MU: So what is Zapatismo at this time, in terms of social organization?

In the state of Chiapas there are 5 “caracoles” (snails), which are areas controlled by the Zapatistas, each with slightly different levels of development. The most well-known are Oventic and La Realidad deep in the Lacandon jungle near the border with Guatemala. In these zones of control they have Good Government Councils, production cooperatives, primary school and secondary school and a hospital. They are truly autonomous communities. A special aspect of the health system is that nearby villagers, even if you are not a Zapatista you can be seen for free. All this they have done without money and without the State and without international cooperation: they have support of some Mexican civil society groups who are in solidarity and from their own labor. The caracoles in this way have built everything they need to live and their own power structures to administer it all. At the community level the ruling body is the assembly. A gathering of 30 communities is an autonomous municipality. The network of municipalities makes up the Good Government Council, which controls the caracol. The caracol is thus the physical zone of autonomy, and the Good Government Council is the political space.

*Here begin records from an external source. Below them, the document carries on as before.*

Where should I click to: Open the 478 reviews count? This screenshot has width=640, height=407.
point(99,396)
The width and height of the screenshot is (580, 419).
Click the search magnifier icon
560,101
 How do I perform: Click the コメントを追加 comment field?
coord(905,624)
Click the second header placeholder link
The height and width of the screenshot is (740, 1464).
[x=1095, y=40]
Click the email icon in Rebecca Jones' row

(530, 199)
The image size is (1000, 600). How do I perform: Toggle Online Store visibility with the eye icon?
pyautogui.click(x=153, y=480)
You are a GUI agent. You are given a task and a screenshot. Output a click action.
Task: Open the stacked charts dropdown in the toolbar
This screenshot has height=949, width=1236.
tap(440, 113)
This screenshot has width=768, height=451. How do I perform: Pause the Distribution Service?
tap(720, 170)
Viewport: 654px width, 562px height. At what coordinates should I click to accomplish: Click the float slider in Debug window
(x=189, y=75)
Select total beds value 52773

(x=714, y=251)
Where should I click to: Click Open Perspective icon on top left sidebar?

MU: How does the Council function?

Through the elected representatives from each autonomous municipality. The interesting thing is that these representatives change every 15 days or every month. The Councils have between 10 and 20 members, with men and women in equal numbers. Acaracol can include up to 200 communities, which means we are talking about 20,000 people or more. These people participate in a rotating political system: there are no permanent representatives. Every 15 days or every month, the governing body’s composition changes. Imagine what this means in real terms: calculate how many people over all these years who have had a concrete experience of what power and representation means.

MU: What is most inspiring to you about the Zapatista experience?

I would not say that it is a general tendency (in Latin America) but I do say that there is a growing political tension that puts in question the role of the State, and among the Zapatistas this is true in way not seen in any other popular movement. And now they have gone another step further: they have created a Zapatista political school. It is only be invitation and they invitation says: ”Well, you who never spoke against us when that was the fashion, can come to this school. We are not going to pay your way here, but once you are here you can share our food and our home with us.” When you get to the school you find that the villagers are the professors. The students come to listen and learn. These special invited students are intellectuals, unionists, social movement leaders, we who are more accustomed to speaking and being listened to, not to learning and much less going to school to listen to others. How could I not be inspired by an experience like this?